The magistrate’s decision

  1. [7]
    The proceeding in the Supreme Court was brought under the Judicial Review Act 1991 (Qld), or alternatively under the Court’s general jurisdiction to give declaratory relief.  The grounds were that the magistrate’s decision was contrary to law, the Magistrates Court had no jurisdiction for the complaint and the magistrate fell into jurisdictional error in holding otherwise.  Each ground made the same essential complaint, namely that the magistrate ought to have held that the limitation period prescribed by s 225(1) applied to this proceeding.
  2. [8]
    The acting magistrate reasoned as follows:

“In my view, a complaint made pursuant to section 206 (2) (a) of the Property Occupations Act 2014 is only bound by the time limitations as provided for in section 225 (1) of that Act if the prosecution elects to have the complaint taken by way of summary proceedings under the Justices Act.

That is not the case in the complaint before the court as the prosecution have clearly indicated that they have always intended to exercise their right to proceed on indictment.

For those reasons I find that the complainant did not commence proceedings for the complaint before the court out of time (citations omitted).”[2]

  1. [9]
    That was not the reasoning of Martin SJA and nor is it endorsed by either of the submissions.

The reasoning of the primary judge

  1. [10]
    Justice Martin summarised out the argument for the appellant, which in substance is repeated in this Court, as follows:[3]
    1. (a)
      Section 225(1) deals with two different topics:
      1. that proceedings for an offence under the POA “must” be taken in a summary way; and
      2. that proceedings must be commenced within the time period set out in s 225(1).
    2. (b)
      Although s 225(1) is “subject to” s 225(2), the latter subsection is confined to providing a prosecutor with an election – to proceed summarily or on indictment.
    3. (c)
      Section 225(2) says nothing about the time in which proceedings must commence – it only deals with the mode of proceeding.
    4. (d)
      Because s 225(2) only deals with the mode of proceeding, it does not qualify that part of s 225(1) which deals with the time limits.
    5. (e)
      The plain meaning of the words used in s 225 is, therefore, that the limitation period in s 225(1) applies to all offences, indictable or not, and the exercise of the election provided for in s 225(2) has no effect on that limitation period.
    6. (f)
      It follows, then, that the learned acting magistrate erred and that, because the proceeding was commenced more than one year after the offence was committed, there was no jurisdiction in the court.
  2. [11]
    That argument was rejected succinctly as follows:

“…Putting to one side the “subject to” question, this subsection does not deal with two topics, it deals with one – the commencement of summary proceedings.
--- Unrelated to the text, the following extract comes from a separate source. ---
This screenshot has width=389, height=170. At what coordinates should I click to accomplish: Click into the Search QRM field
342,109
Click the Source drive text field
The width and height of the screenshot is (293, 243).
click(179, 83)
It sets out the broad proposition that proceedings for offences under the POA are to be the subject of summary proceedings under the Justices Act which must be taken within a particular time. The requirements of the subsection cannot be cut in two – they consist of one command to a prospective prosecutor.”[4]

As to the effect of the words “subject to” in s 225(1), the judge cited a number of authorities on the effect to be given to that expression, including C & J Clark Ltd v Inland Revenue Commissioners[5] and Harding v Coburn,[6] before concluding as follows:

[18] Section 225(2) provides a prosecutor with an election as to the path to be taken: either a summary trial or a trial on indictment. There is no time limit for the making of that election.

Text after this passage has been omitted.